» **Aim of the exercise**: Copy the stretch of the listing from the line containing "Task: Open Звонки privacy setting" through the end of the listing, without changing anything. Leave the pictures out.

Entries on where items appear:
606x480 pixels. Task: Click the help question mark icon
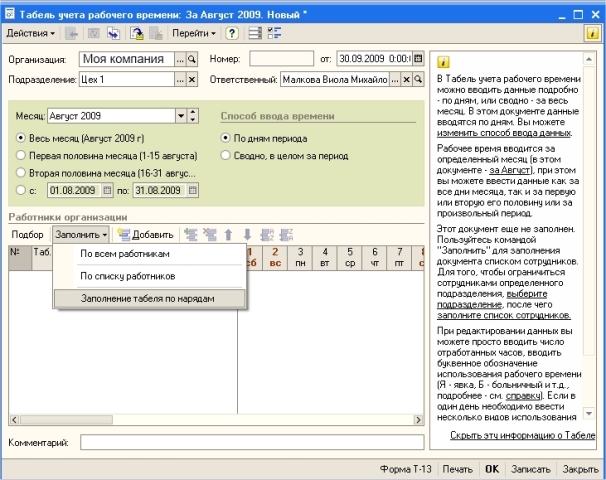pyautogui.click(x=232, y=34)
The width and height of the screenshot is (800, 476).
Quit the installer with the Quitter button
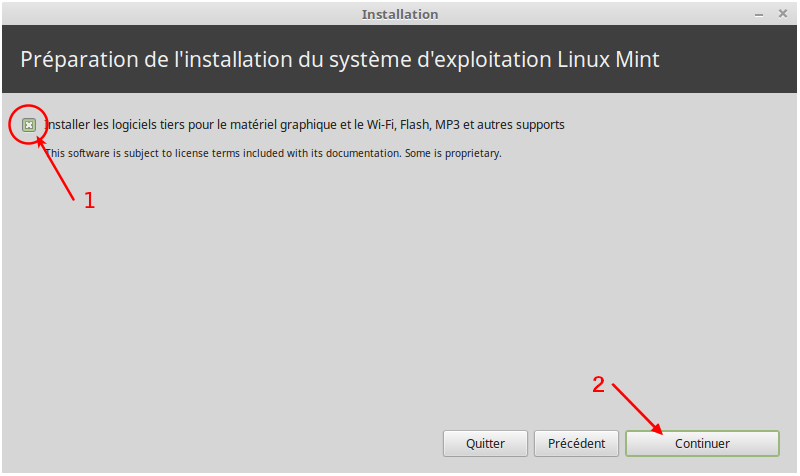point(485,443)
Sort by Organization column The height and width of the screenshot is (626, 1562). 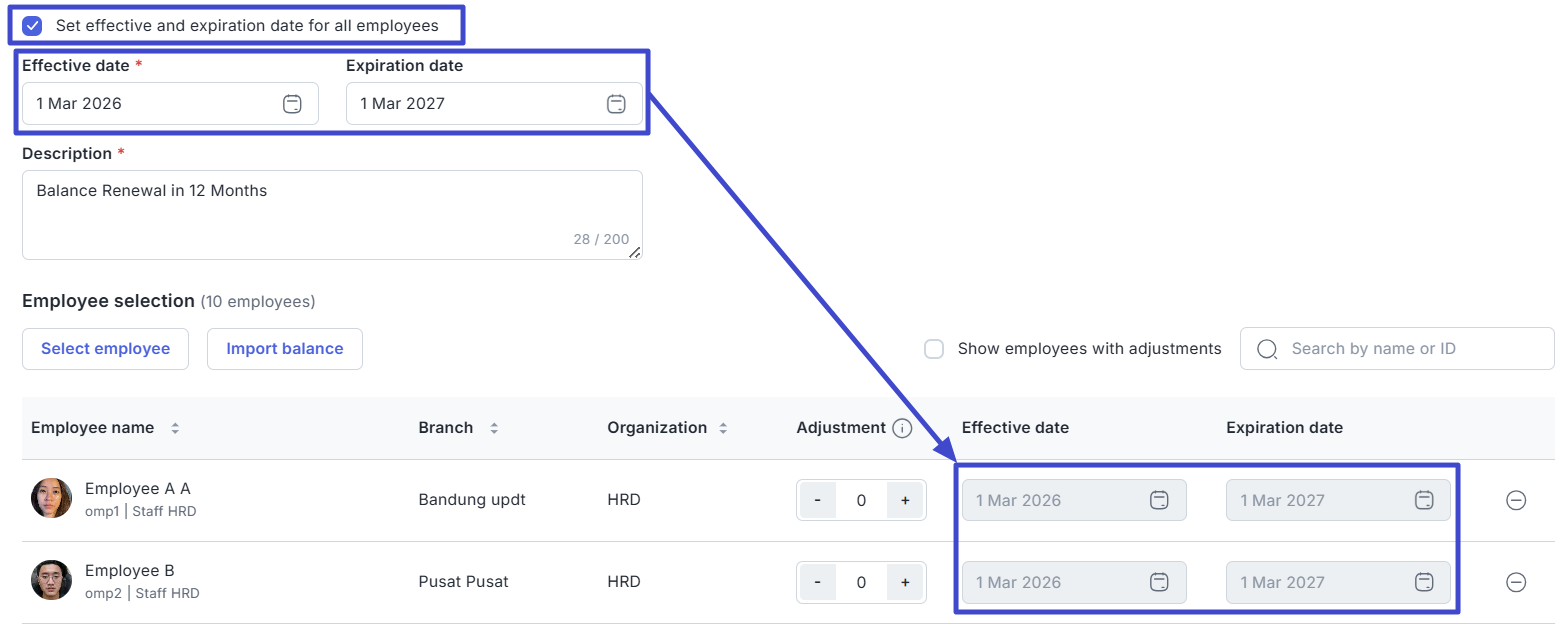pyautogui.click(x=723, y=428)
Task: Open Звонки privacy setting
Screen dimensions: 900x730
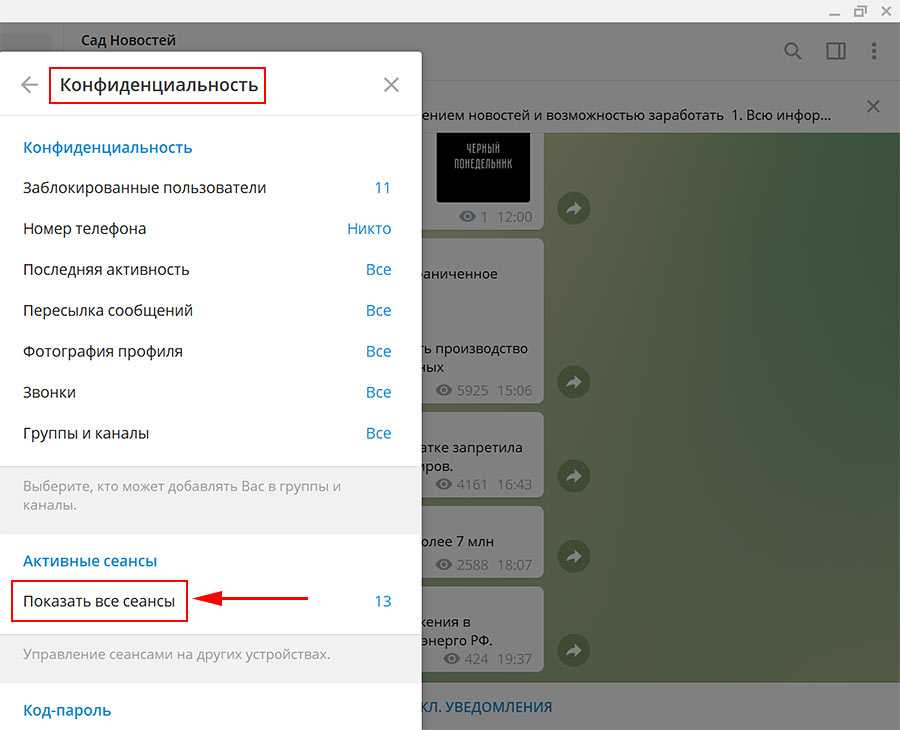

» **Response for this exercise**:
Task: Open Звонки privacy setting
Screen dimensions: 900x730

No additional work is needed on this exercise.